Liebe Händler,
ihr habt genug um die Ohren und das soll auch keine Kolumne sein, die euch ein schlechtes Gewissen bereitet, eine Aufgabe versäumt zu haben. Natürlich ist es wichtig zu kalkulieren, welche Kosten für eine kreative Verpackung überhaupt tragbar sind und mir steht es auch gar nicht zu, euch etwas vorzuschreiben. Aber es ist eben doch nicht nur das verkaufte Produkt, das als ein Aushängeschild für die eigene Marke steht. Es ist – um noch einen weiteren Marketing-Begriff in den Text zu schmeißen – die gesamte Customer Journey ausschlaggebend.

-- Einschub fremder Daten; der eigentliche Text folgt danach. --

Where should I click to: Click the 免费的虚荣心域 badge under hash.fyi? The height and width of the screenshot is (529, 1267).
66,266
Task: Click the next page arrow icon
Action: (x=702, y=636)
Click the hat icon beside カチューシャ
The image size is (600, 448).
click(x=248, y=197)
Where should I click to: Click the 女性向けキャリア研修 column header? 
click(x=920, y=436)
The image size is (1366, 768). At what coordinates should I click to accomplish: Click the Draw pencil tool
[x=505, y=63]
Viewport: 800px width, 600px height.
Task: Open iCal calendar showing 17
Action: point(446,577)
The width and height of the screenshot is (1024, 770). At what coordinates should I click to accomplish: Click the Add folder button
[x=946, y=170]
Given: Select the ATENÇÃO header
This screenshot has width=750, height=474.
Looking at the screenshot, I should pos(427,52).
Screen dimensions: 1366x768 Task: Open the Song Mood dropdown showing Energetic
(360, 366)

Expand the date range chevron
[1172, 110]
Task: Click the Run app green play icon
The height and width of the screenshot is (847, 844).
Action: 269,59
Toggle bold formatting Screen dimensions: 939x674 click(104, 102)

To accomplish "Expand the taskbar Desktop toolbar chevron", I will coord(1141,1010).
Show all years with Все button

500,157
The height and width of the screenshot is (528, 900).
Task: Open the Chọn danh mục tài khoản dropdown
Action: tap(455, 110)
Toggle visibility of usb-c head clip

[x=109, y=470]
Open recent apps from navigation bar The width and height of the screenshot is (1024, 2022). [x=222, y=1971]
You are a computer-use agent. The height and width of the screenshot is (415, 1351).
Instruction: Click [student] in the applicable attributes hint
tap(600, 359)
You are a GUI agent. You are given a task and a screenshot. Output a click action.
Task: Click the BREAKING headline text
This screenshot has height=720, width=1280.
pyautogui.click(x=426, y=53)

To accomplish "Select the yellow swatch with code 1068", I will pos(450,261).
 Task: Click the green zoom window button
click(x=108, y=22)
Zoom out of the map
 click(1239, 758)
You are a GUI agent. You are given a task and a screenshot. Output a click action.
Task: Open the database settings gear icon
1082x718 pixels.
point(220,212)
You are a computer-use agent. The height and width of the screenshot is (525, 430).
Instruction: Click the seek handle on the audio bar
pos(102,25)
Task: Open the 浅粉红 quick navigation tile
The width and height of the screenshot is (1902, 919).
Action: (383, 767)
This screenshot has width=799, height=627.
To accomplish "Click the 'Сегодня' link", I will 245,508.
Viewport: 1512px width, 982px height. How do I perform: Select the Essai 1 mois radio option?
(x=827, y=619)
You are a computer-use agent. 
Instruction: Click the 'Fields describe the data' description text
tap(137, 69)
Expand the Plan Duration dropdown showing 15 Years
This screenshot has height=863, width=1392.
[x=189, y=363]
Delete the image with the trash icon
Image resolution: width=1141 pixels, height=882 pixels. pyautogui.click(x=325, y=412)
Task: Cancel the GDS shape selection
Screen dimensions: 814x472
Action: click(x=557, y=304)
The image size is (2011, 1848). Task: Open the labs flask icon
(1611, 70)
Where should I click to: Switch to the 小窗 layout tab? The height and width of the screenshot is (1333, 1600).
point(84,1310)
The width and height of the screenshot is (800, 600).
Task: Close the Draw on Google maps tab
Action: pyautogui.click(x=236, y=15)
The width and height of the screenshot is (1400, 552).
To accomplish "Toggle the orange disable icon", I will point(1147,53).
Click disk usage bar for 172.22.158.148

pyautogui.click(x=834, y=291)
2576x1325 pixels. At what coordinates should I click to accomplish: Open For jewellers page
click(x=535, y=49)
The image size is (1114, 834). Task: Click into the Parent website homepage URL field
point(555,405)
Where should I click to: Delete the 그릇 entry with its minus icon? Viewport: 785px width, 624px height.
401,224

So überzeugt es mich als Kunde eben nur wenig, wenn mir erst ein auf meine individuellen Bedürfnisse zugeschnittenes Produkt angepriesen wird, dass mir dann aber in einem traurig aussehenden braunen Pappkarton serviert wird, an dem ich nicht einmal erkennen kann, von wem das Paket überhaupt kommt. Es könnte ja auch das peinlich berührende Geburtstagsgeschenk der Tante dritten Grades sein, dass ich gar nicht erst aufmachen will.
Eine Verpackung ist schließlich ein Markenstatement. Daher ist es überraschend, dass in der aktuellen Logistik-Studie des Händlerbundes von den insgesamt 513 befragten Händlern 66 Prozent angegeben haben, dass sie Branding bei Versandverpackungen als unwichtig betrachten.